Cracking the coach’s schedule during the season isn’t easy. We’d been trying for months, attempting to mesh the schedules of Bylsma, Hanley and lower river captain Frank Campbell of Niagara Region Charter Service. Throw in the flyer of a mild winter and a wide open Lake Erie – leaving the conditions in the hands of Mother Nature – it was difficult to plan well in advance. High winds and/or rain could muddy the water above Niagara Falls and Lake Erie, creating water too stained to fish … and catch. All of that had to be taken into consideration. Finally, it all came together during the Sabres bye week.
Actually, we didn’t know how good the fishing was going to be this time around either. The day before, anglers struggled to catch a few fish and last Thursday appeared to be a repeat performance. Early in the morning, Hanley and Bylsma traded off trout – a nice lake trout and a steelhead. It was a slow start in the first period but a couple scores in the net kept it interesting.
Then there was a dry spell of a couple of hours as the crew looked for active fish. The Niagara Bar and Artpark came up empty. You could say there was no scoring in the second period of action.
It was in the afternoon during a beautiful February day drifting Devil’s Hole when the icing on the cake day was applied. Bylsma and Hanley both connected with several nice steelhead, the coach reeling in a couple fish over 12 pounds.
“I’m always amazed at this fishery in Western New York,” said Bylsma. “The diversity is incredible.
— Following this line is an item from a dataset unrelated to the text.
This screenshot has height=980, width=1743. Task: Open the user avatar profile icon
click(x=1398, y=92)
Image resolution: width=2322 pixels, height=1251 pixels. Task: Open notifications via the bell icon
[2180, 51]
You never know what you are going to catch.”
On this day, it was steelhead and lake trout, but it’s not unusual to catch four or five species of fish in the lower river, if not more. Bylsma pulled out his phone during a lull in the action and showed off a dandy steelhead he caught along Canadaway Creek just two days before.
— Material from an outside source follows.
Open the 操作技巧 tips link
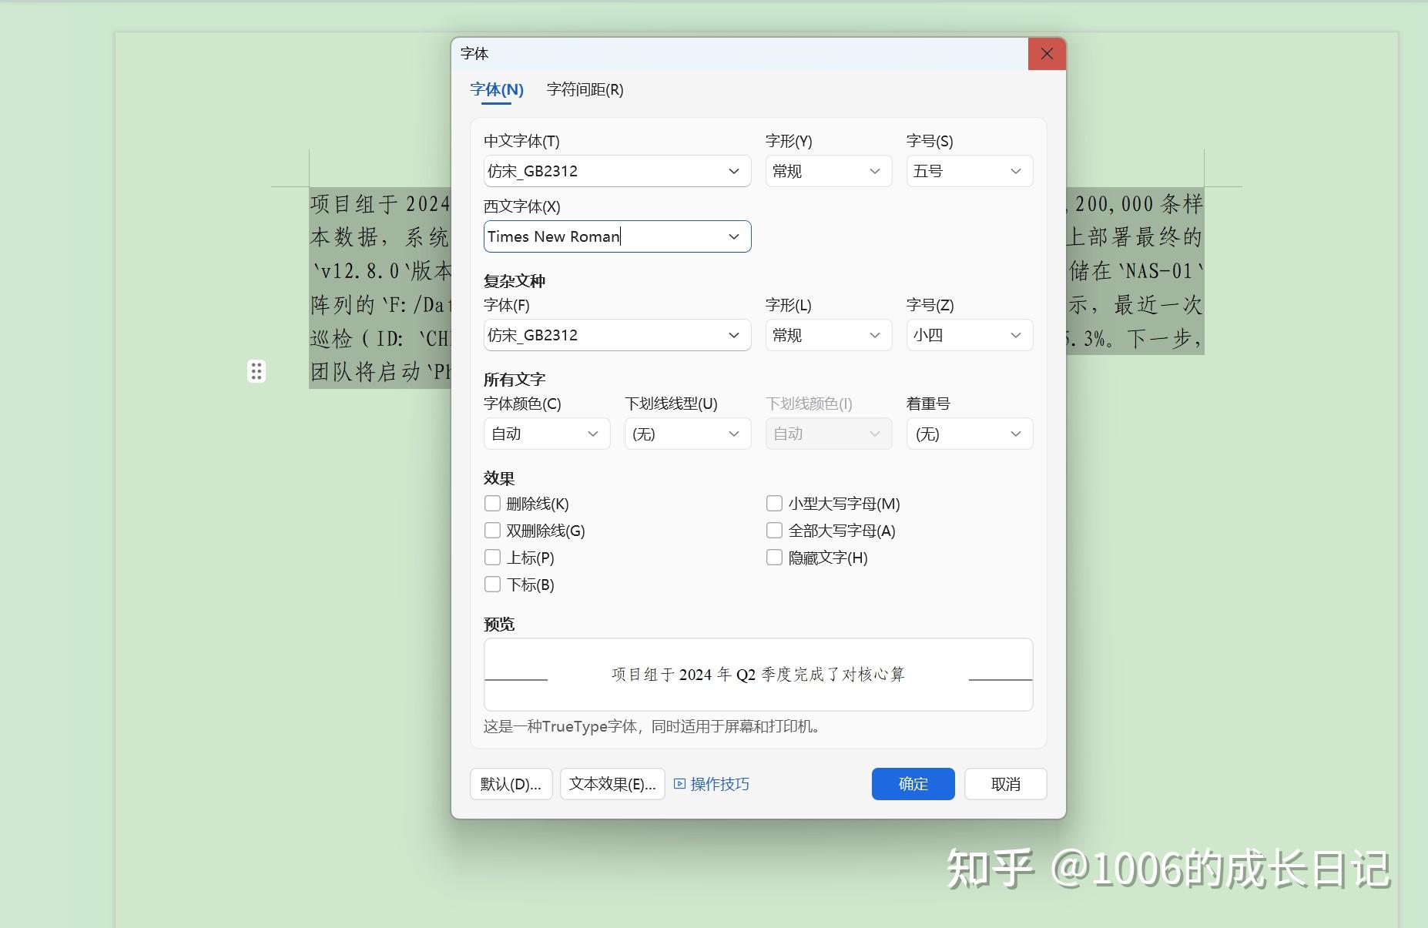 click(x=719, y=783)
“Caught it on an egg sac,” he said. “That’s what I’m talking about. We have great fishing here.”
He said “we” like he is one of the locals now, in tune with an incredible water resource that’s second to none.
On the final drift of the day, as we soaked in more of the sun and bounced bottom with Pautzke-treated egg sacs off three-way rigs, Bylsma set the hook on a dandy. It first ran up-river and he held his rod high to absorb the shock of the fight. He didn’t touch the drag or the reel as it stripped line effortlessly. As he battled him back to the boat, the fish took another run out into the main current of the river. All the while, we were nearing the end of the drift and the turbulent water near the power plants. As the boat started to spin, Campbell tried to maintain control.
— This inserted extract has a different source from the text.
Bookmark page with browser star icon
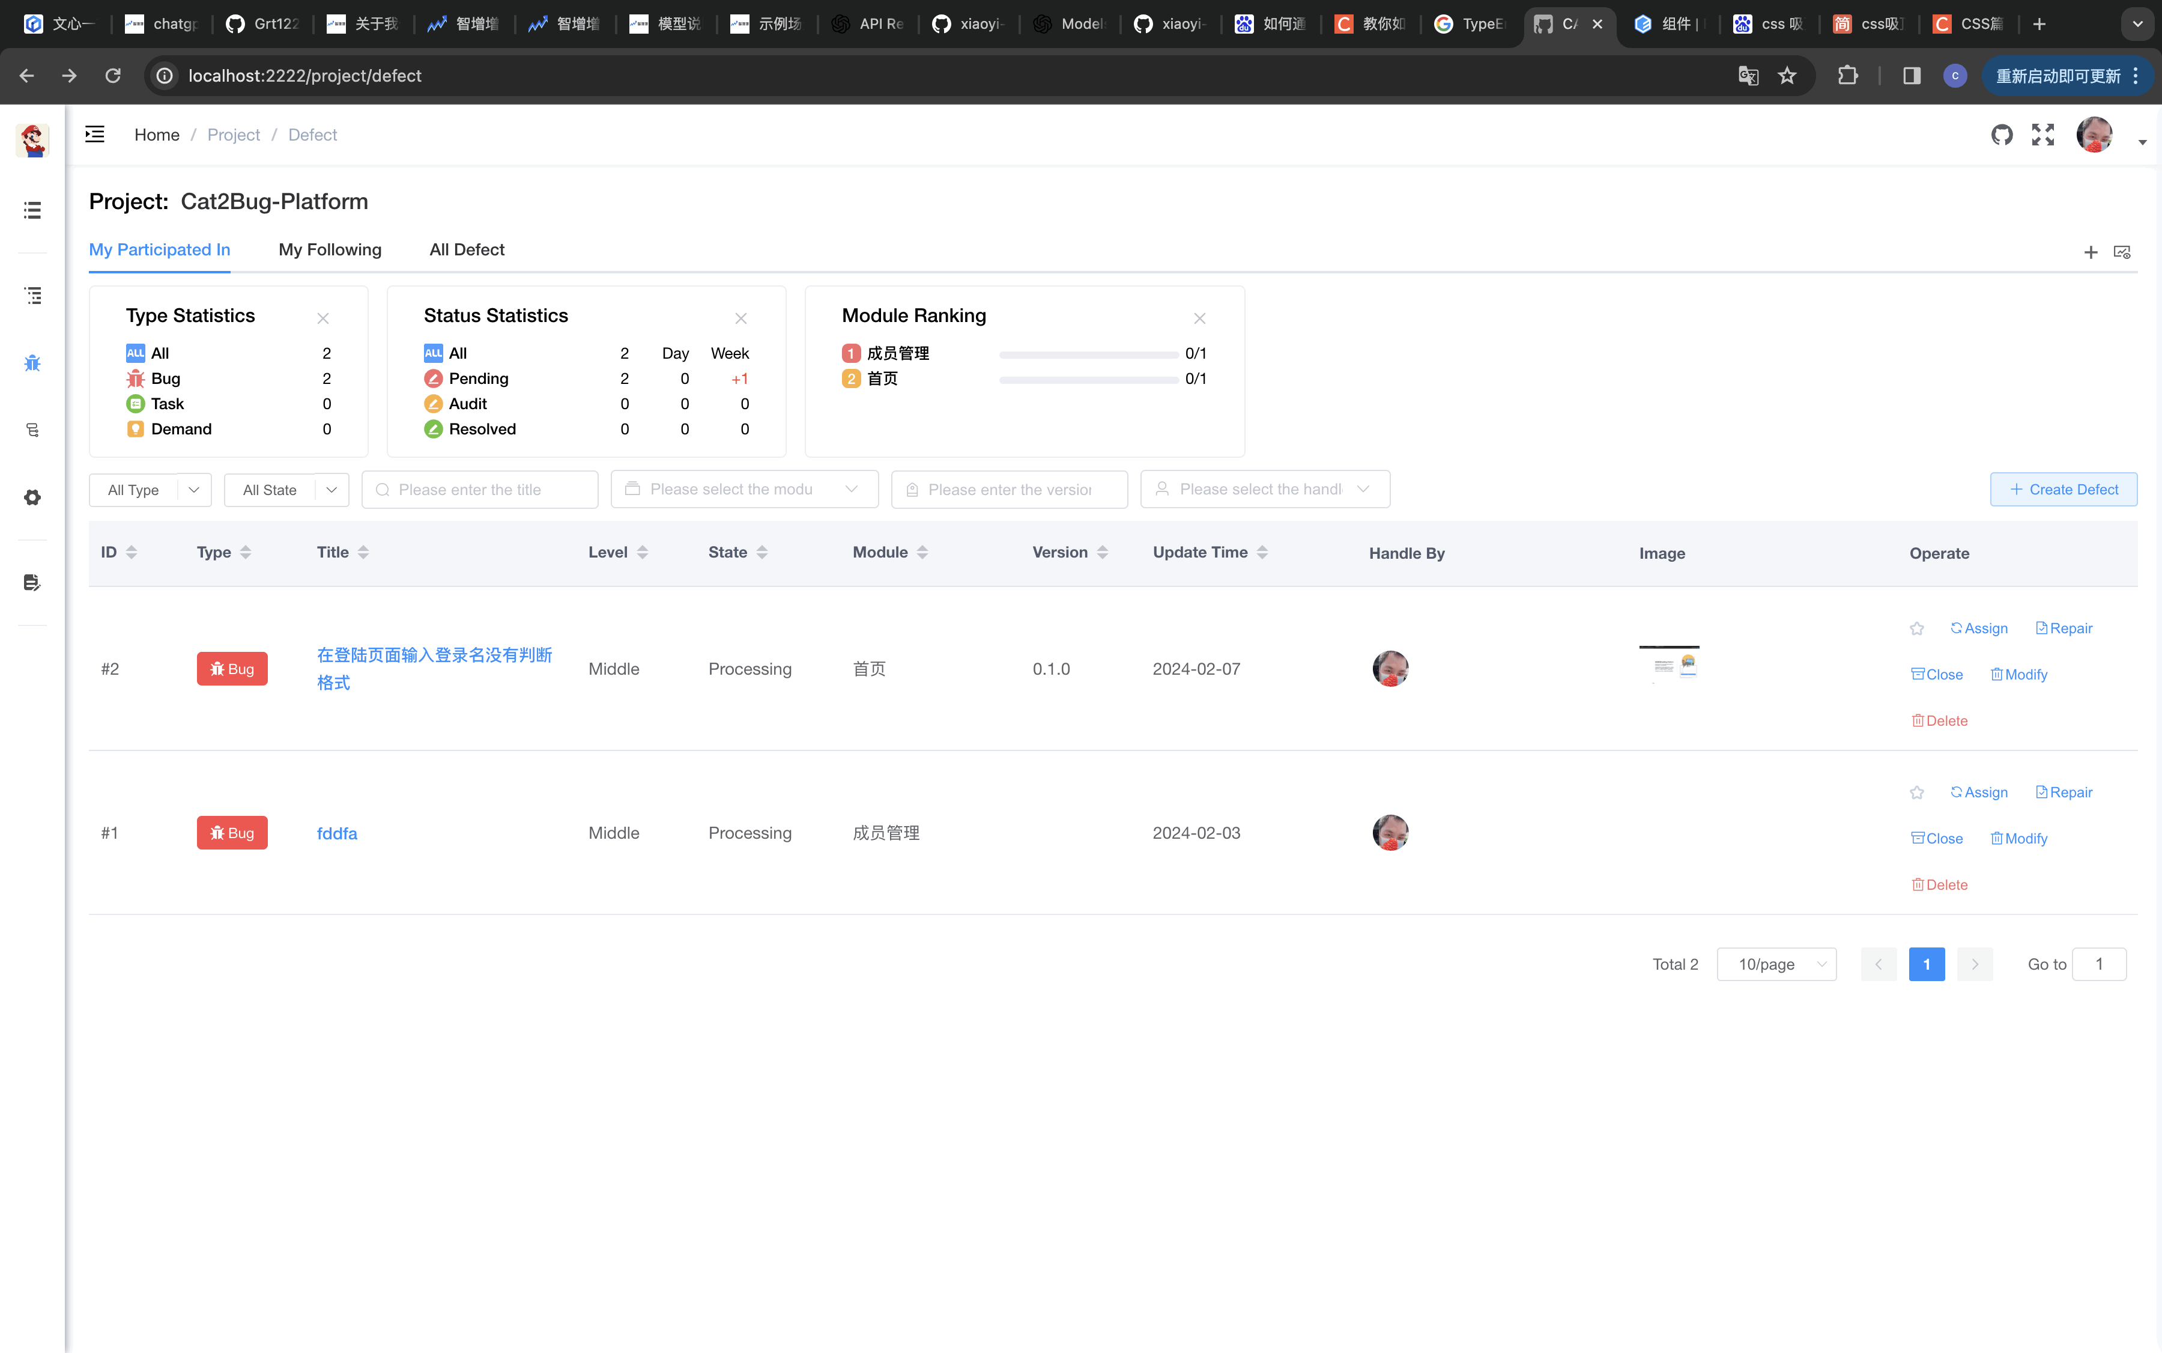pos(1787,75)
The hefty chromer appeared to tire but when it saw the boat, it took off again under the trolling motor. “Disco” Dan bowed to the fish and allowed it to steer free of any sharp objects. That was the last run as it was finally netted amidst whirlpools and whitewater. This wasn’t Bylsma’s first dance.
We still needed some pictures so Campbell threw the fish in the live-well and we ran down to Artpark for a few quick photos.
It was the end of a great trip. Bylsma was thankful for the great day on the water, knowing that it was back to business the next day when the team was going to be headed on the road again. The third period of this particular outing was filled with scoring. While there was no red light, the net was sure kept busy.